Reproduce the listing below word for word, leaving out the pictures.

Entries on where items appear:
+ + + +
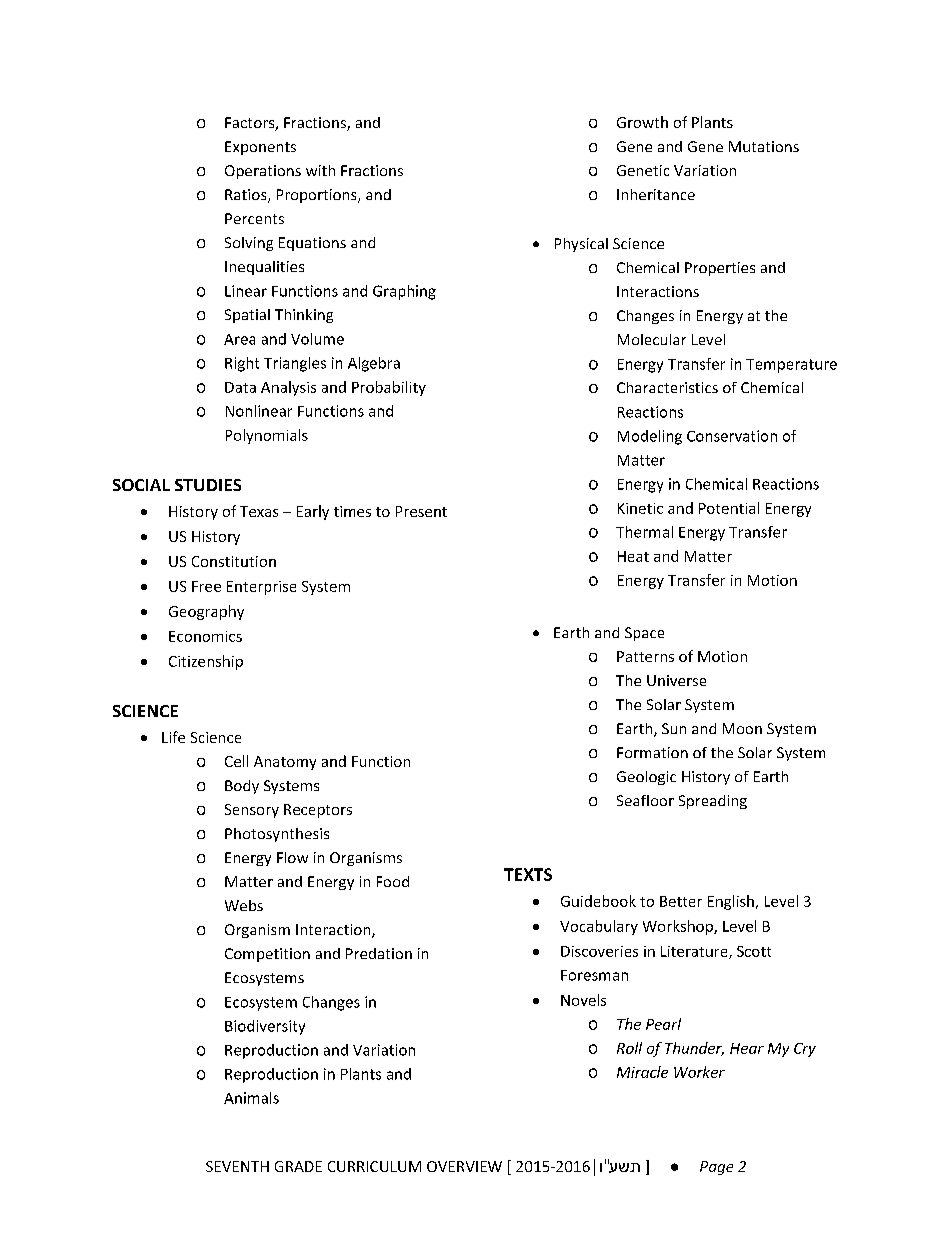  Describe the element at coordinates (320, 170) in the screenshot. I see `with` at that location.
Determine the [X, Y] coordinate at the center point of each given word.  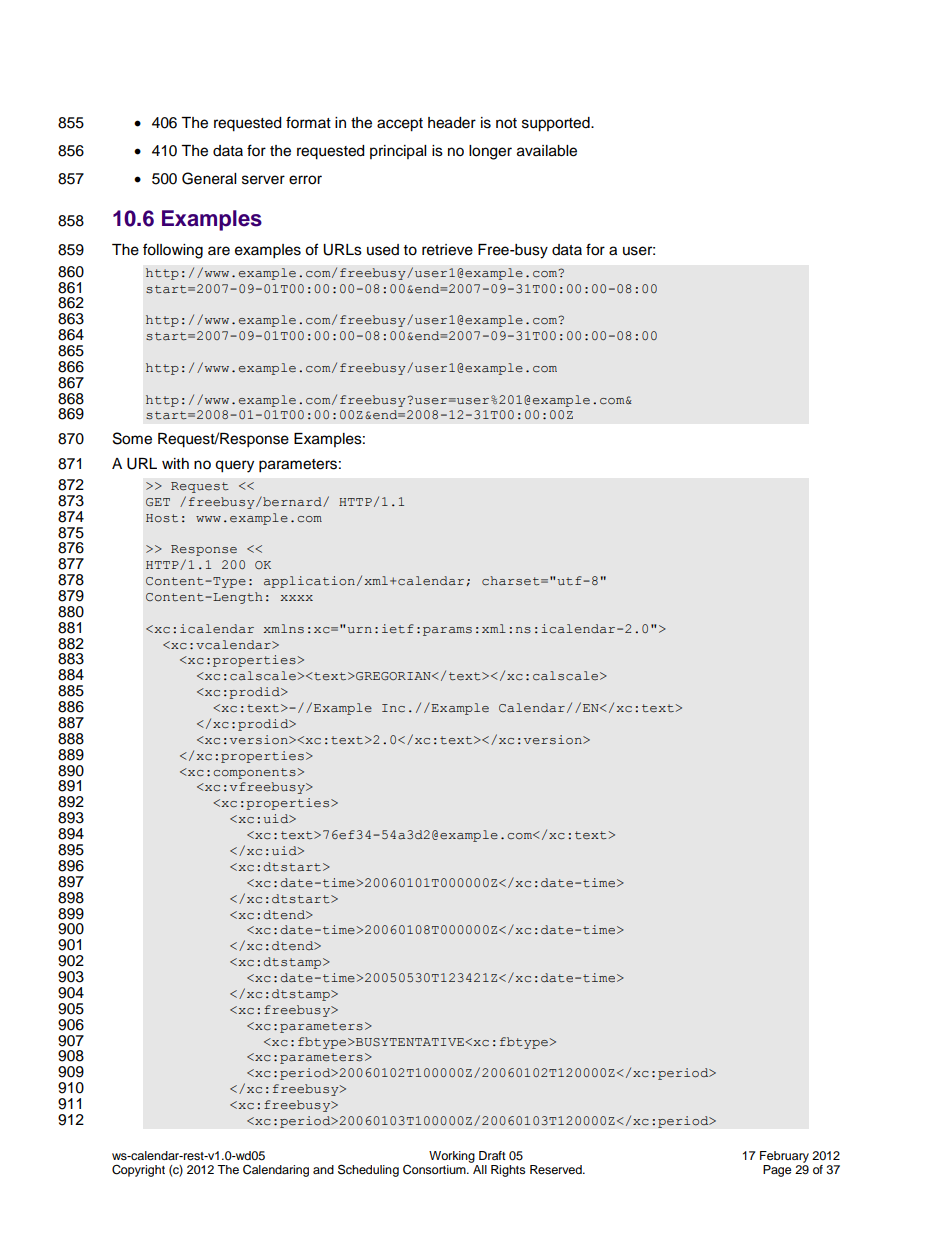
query [234, 466]
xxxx [296, 598]
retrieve [447, 250]
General [209, 178]
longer [490, 152]
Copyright [138, 1171]
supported [557, 124]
+ + + +
Exercise result –
  Describe the element at coordinates (320, 170) in the screenshot. I see `with` at that location.
Determine the [X, Y] coordinate at the center point of each given word.  
query [234, 466]
xxxx [296, 598]
retrieve [447, 250]
General [209, 178]
longer [490, 152]
Copyright [138, 1171]
supported [557, 124]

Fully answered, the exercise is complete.